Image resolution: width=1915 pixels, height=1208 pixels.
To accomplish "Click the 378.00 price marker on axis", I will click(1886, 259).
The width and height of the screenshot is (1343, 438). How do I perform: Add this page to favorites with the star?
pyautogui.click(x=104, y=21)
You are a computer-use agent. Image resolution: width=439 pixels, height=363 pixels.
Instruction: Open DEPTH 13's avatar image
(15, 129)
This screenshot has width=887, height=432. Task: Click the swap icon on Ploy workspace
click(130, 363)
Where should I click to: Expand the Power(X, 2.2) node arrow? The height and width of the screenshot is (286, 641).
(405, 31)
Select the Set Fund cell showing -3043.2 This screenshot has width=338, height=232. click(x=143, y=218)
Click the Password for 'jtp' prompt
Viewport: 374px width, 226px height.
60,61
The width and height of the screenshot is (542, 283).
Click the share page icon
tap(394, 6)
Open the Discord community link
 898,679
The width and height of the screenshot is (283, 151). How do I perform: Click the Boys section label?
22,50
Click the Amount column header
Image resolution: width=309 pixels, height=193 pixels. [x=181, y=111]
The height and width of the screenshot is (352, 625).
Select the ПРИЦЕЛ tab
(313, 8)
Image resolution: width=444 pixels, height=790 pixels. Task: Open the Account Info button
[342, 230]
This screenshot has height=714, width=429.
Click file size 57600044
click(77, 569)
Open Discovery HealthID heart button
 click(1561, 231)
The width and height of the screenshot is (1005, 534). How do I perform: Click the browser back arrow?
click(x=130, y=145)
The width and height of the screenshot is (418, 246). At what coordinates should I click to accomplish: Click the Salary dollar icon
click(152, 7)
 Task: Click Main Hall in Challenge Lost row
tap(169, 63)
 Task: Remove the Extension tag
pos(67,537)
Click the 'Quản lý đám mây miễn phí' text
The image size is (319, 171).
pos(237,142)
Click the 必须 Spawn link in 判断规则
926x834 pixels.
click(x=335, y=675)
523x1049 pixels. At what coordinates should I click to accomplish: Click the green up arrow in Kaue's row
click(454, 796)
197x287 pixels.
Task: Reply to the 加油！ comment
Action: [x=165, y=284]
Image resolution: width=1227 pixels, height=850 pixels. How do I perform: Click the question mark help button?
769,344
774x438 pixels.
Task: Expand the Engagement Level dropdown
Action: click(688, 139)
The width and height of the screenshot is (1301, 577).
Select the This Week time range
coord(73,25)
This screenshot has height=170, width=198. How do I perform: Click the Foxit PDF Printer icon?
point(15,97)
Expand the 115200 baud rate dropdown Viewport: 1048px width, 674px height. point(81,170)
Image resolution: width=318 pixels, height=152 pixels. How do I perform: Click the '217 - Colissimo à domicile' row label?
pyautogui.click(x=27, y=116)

= = = = = = =

__YOUR OBJECTIVE__
Keep every word the same. Retype all the material.

__TASK RESPONSE__
Image resolution: width=1915 pixels, height=1208 pixels.
To accomplish "Click the 378.00 price marker on axis", I will click(1886, 259).
The width and height of the screenshot is (1343, 438). How do I perform: Add this page to favorites with the star?
pyautogui.click(x=104, y=21)
You are a computer-use agent. Image resolution: width=439 pixels, height=363 pixels.
Instruction: Open DEPTH 13's avatar image
(15, 129)
This screenshot has width=887, height=432. Task: Click the swap icon on Ploy workspace
click(130, 363)
Where should I click to: Expand the Power(X, 2.2) node arrow? The height and width of the screenshot is (286, 641).
(405, 31)
Select the Set Fund cell showing -3043.2 This screenshot has width=338, height=232. click(x=143, y=218)
Click the Password for 'jtp' prompt
Viewport: 374px width, 226px height.
60,61
The width and height of the screenshot is (542, 283).
Click the share page icon
tap(394, 6)
Open the Discord community link
 898,679
The width and height of the screenshot is (283, 151). How do I perform: Click the Boys section label?
22,50
Click the Amount column header
Image resolution: width=309 pixels, height=193 pixels. [x=181, y=111]
The height and width of the screenshot is (352, 625).
Select the ПРИЦЕЛ tab
(313, 8)
Image resolution: width=444 pixels, height=790 pixels. Task: Open the Account Info button
[342, 230]
This screenshot has height=714, width=429.
Click file size 57600044
click(77, 569)
Open Discovery HealthID heart button
 click(1561, 231)
The width and height of the screenshot is (1005, 534). How do I perform: Click the browser back arrow?
click(x=130, y=145)
The width and height of the screenshot is (418, 246). At what coordinates should I click to accomplish: Click the Salary dollar icon
click(152, 7)
 Task: Click Main Hall in Challenge Lost row
tap(169, 63)
 Task: Remove the Extension tag
pos(67,537)
Click the 'Quản lý đám mây miễn phí' text
The image size is (319, 171).
pos(237,142)
Click the 必须 Spawn link in 判断规则
926x834 pixels.
click(x=335, y=675)
523x1049 pixels. At what coordinates should I click to accomplish: Click the green up arrow in Kaue's row
click(454, 796)
197x287 pixels.
Task: Reply to the 加油！ comment
Action: [x=165, y=284]
Image resolution: width=1227 pixels, height=850 pixels. How do I perform: Click the question mark help button?
769,344
774x438 pixels.
Task: Expand the Engagement Level dropdown
Action: click(688, 139)
The width and height of the screenshot is (1301, 577).
Select the This Week time range
coord(73,25)
This screenshot has height=170, width=198. How do I perform: Click the Foxit PDF Printer icon?
point(15,97)
Expand the 115200 baud rate dropdown Viewport: 1048px width, 674px height. point(81,170)
Image resolution: width=318 pixels, height=152 pixels. How do I perform: Click the '217 - Colissimo à domicile' row label?
pyautogui.click(x=27, y=116)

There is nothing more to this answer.